**Records:**
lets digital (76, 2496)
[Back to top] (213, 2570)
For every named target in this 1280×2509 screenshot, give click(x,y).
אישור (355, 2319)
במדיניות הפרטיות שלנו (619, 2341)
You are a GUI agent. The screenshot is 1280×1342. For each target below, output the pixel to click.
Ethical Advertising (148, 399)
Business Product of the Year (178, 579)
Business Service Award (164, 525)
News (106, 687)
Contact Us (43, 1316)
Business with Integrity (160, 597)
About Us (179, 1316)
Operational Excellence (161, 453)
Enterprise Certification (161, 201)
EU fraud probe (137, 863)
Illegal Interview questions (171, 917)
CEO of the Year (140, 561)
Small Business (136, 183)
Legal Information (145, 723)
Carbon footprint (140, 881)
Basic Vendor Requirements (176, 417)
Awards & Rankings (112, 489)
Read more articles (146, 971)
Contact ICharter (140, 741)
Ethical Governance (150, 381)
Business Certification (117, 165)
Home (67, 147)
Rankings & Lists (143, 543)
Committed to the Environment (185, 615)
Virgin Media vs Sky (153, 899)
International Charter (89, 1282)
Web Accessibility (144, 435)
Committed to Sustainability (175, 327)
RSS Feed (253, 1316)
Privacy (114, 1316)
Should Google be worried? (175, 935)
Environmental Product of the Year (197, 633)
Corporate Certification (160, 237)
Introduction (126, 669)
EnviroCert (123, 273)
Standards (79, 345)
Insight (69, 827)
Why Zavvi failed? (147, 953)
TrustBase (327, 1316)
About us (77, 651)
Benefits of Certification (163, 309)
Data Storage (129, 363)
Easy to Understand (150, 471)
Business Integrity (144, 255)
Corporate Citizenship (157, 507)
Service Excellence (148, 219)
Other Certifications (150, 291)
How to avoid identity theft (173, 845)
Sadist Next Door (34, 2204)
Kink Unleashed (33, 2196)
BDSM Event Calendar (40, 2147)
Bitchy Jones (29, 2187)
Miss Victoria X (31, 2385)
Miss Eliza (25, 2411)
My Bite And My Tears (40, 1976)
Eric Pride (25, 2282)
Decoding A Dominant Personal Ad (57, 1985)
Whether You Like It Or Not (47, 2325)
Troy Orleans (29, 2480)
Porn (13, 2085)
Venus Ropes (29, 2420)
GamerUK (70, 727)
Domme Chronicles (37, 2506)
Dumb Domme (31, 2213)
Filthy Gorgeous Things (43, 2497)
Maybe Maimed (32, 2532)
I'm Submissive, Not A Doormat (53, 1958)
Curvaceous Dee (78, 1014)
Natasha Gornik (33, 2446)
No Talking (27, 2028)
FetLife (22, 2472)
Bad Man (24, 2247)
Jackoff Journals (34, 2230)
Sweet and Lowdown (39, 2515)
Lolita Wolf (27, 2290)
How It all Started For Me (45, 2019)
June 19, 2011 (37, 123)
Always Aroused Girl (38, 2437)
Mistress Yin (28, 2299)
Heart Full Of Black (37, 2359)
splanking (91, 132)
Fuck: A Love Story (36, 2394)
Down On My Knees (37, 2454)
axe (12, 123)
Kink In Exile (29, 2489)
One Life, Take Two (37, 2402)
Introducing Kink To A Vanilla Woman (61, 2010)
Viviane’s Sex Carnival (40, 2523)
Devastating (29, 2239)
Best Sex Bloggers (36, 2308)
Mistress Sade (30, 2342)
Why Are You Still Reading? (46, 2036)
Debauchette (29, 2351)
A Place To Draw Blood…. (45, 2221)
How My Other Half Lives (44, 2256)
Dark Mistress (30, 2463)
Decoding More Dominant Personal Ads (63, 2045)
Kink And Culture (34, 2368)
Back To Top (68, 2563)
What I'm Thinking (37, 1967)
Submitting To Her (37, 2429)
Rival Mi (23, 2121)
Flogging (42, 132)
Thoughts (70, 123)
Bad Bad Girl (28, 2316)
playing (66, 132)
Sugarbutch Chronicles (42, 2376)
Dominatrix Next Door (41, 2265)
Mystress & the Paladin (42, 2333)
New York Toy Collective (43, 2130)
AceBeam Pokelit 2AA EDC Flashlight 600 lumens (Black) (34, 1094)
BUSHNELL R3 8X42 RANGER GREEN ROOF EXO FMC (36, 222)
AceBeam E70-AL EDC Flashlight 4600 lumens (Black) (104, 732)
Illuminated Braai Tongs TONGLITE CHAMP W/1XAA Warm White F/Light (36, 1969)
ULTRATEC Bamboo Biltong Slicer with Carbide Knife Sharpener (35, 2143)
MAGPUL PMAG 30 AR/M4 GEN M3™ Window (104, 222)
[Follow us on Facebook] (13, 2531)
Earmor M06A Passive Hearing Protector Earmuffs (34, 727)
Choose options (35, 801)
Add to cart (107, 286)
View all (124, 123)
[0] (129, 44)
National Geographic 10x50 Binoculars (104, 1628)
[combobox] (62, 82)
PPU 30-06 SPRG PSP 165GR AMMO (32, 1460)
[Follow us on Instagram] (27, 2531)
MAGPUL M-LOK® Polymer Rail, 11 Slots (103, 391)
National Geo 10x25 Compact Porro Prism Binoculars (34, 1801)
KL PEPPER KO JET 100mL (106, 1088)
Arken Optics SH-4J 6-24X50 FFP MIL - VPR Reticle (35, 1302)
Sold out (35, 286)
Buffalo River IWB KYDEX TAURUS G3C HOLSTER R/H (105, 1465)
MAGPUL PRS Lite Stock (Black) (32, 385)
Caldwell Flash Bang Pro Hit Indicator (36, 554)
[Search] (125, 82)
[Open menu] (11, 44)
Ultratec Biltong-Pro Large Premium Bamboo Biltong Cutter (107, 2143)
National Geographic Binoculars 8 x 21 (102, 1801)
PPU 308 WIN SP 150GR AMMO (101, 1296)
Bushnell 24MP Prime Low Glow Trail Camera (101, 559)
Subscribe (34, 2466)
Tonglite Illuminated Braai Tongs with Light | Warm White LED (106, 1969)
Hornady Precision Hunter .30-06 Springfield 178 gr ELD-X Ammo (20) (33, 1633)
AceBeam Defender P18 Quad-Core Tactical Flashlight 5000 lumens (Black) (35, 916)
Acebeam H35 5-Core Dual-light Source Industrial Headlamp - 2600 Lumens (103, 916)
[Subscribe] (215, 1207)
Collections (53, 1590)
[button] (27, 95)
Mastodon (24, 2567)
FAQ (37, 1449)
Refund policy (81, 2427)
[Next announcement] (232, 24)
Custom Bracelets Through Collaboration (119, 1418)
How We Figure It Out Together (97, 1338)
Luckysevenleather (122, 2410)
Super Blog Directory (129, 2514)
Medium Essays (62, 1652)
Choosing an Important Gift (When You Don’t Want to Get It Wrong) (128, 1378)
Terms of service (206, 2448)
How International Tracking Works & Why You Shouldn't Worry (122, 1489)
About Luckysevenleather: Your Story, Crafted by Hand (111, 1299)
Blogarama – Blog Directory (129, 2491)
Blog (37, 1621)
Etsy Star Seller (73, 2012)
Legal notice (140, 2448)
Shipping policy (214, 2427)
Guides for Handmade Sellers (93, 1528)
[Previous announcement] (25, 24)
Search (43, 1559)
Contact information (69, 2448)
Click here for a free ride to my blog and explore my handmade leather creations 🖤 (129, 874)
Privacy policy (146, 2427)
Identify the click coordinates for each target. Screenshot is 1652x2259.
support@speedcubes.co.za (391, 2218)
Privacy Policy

**What you should do:** Say how many lines of the data include the word "Tongs". Nothing other than the number should be given.

**Result:** 2